Essa orientação pode vir, é claro, também por meio dos pais. Mas quando olhamos os dados de que a violência sexual contra crianças e adolescentes é predominantemente intrafamiliar, vemos que a escola tem que falar sobre prevenção.

O último Anuário Brasileiro de Segurança Pública mostrou um aumento de 15% nos registros de estupro contra menores de 18 anos. Dá para saber se o que cresceu foi o número de casos ou de denúncias? Isso é algo que a gente sempre se pergunta: se a violência de fato tem aumentado, se cresceram as denúncias ou se foram as duas coisas.

Quando você pensa que uma pesquisa do Datafolha mostrou que só 11% das vítimas denunciaram, há uma margem muito grande de aumento de registros no caso de mais gente tomar coragem e denunciar.

De qualquer forma, tem ocorrido uma quebra do silêncio e isso é importante. Para poder construir políticas públicas de enfrentamento, o primeiro passo é enxergar o problema.

Por que ainda se denuncia tão pouco? São duas situações, que são invisíveis por razões diferentes. No caso de um abuso sexual, há um constrangimento por ser um crime predominantemente intrafamiliar. Já a exploração sexual é invisível porque a sociedade brasileira tem dificuldade de entender que quando uma menina de 14 anos é explorada sexualmente, é crime. Quando não são crianças muito pequenas, existe uma culpabilização dessas vítimas.
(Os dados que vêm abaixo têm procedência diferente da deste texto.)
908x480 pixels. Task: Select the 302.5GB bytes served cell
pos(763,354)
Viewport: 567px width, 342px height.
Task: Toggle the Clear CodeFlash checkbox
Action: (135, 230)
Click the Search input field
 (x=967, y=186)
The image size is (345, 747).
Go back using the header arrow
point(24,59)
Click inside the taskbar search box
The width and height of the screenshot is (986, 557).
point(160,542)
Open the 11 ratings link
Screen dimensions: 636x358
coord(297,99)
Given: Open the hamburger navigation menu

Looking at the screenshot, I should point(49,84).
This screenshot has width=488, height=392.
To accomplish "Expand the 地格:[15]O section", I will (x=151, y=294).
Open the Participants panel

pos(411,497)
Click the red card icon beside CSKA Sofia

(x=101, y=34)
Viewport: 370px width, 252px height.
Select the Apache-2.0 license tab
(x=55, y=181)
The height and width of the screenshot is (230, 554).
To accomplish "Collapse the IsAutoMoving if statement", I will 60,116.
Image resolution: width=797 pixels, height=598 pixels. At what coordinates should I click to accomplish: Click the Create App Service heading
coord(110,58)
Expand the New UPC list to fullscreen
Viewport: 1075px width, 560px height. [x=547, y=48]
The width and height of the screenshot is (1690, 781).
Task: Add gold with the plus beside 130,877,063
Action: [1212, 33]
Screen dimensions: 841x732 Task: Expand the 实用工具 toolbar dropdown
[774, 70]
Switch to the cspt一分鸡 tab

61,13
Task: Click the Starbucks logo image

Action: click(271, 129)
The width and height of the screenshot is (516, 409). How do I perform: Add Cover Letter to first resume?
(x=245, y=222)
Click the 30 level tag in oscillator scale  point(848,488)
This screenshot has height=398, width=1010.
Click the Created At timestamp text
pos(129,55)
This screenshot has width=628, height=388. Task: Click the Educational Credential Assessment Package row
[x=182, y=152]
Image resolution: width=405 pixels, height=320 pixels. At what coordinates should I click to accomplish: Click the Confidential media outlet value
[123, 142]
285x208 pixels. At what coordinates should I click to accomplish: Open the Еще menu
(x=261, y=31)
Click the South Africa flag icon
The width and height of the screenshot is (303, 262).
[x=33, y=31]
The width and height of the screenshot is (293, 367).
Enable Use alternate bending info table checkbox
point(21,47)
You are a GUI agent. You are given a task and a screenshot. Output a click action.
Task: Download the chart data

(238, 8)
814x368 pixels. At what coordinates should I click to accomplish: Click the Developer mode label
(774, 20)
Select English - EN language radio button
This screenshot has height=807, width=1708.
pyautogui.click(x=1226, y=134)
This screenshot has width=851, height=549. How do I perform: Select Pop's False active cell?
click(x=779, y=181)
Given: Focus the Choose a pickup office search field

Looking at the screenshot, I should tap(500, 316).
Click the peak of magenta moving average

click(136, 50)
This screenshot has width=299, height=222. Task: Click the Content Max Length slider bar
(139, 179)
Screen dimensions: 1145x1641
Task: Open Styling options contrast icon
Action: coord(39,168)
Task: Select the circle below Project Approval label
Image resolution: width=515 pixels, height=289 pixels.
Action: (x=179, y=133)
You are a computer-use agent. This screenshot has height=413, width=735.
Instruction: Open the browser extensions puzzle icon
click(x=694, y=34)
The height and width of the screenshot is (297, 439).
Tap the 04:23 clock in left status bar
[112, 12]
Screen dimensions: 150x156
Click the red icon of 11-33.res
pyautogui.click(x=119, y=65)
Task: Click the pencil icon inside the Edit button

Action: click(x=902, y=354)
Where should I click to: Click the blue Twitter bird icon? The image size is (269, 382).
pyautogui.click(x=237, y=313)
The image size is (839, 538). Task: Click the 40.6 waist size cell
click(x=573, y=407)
E no caso dos crimes sexuais virtuais? Esses nós podemos dizer que aumentaram: a captação de imagem de crianças, a distribuição de “pornografia infantil”. E é uma violência que atinge até mais as crianças das classes mais favorecidas, porque têm mais acesso à tecnologia, a um computador com webcam e mesmo à privacidade. Quando a criança ou o adolescente têm seu próprio quarto, o acesso do criminoso a elas fica mais fácil.

Os Estados da Amazônia se destacam entre os que têm mais casos de estupro e exploração sexual infantil. O que isso nos diz sobre a região? O mundo inteiro olha para a Amazônia, e a gente precisa entender que não existe sustentabilidade possível sem proteção de crianças e adolescentes. Tem que olhar para as comunidades desses lugares, tem que olhar para a criança e as violências que ela sofre.

O governo Lula anunciou em julho uma retomada de alguns conteúdos no Programa Saúde na Escola, entre eles a educação sexual. Como você vê esse anúncio? Acho muito positivo porque é uma mensagem do governo federal reconhecendo a importância de algo que estava fora do radar, que era visto como tabu.

O que a gente alerta é que este ainda não é um programa de educação sexual nas escolas como a gente espera que um dia exista. A lei preconiza uma educação sexual para a prevenção de todas as formas de violência, durante toda a vida escolar e de maneira transversal, e isso é uma construção que o Brasil ainda precisa fazer. É comum as escolas dizerem: ‘A gente quer fazer, mas como se faz?’

O que falta para chegarmos nesse ponto? É preciso que o Brasil reconheça que essa temática tem que estar na educação e, a partir disso, que especialistas, pedagogos e professores construam como isso deve se dar na escola. Temos que naturalizar, no cotidiano da escola, falar sobre violência sexual, sobre sexualidade saudável.

O que a gente tem hoje são exemplos pontuais de escolas que já assumiram esse conteúdo nos seus currículos. Há muitos projetos bons, mas pouca sistematização de metodologia. Esse anúncio do governo, portanto, foi um passo importante em uma trilha muito longa que a sociedade tem que percorrer.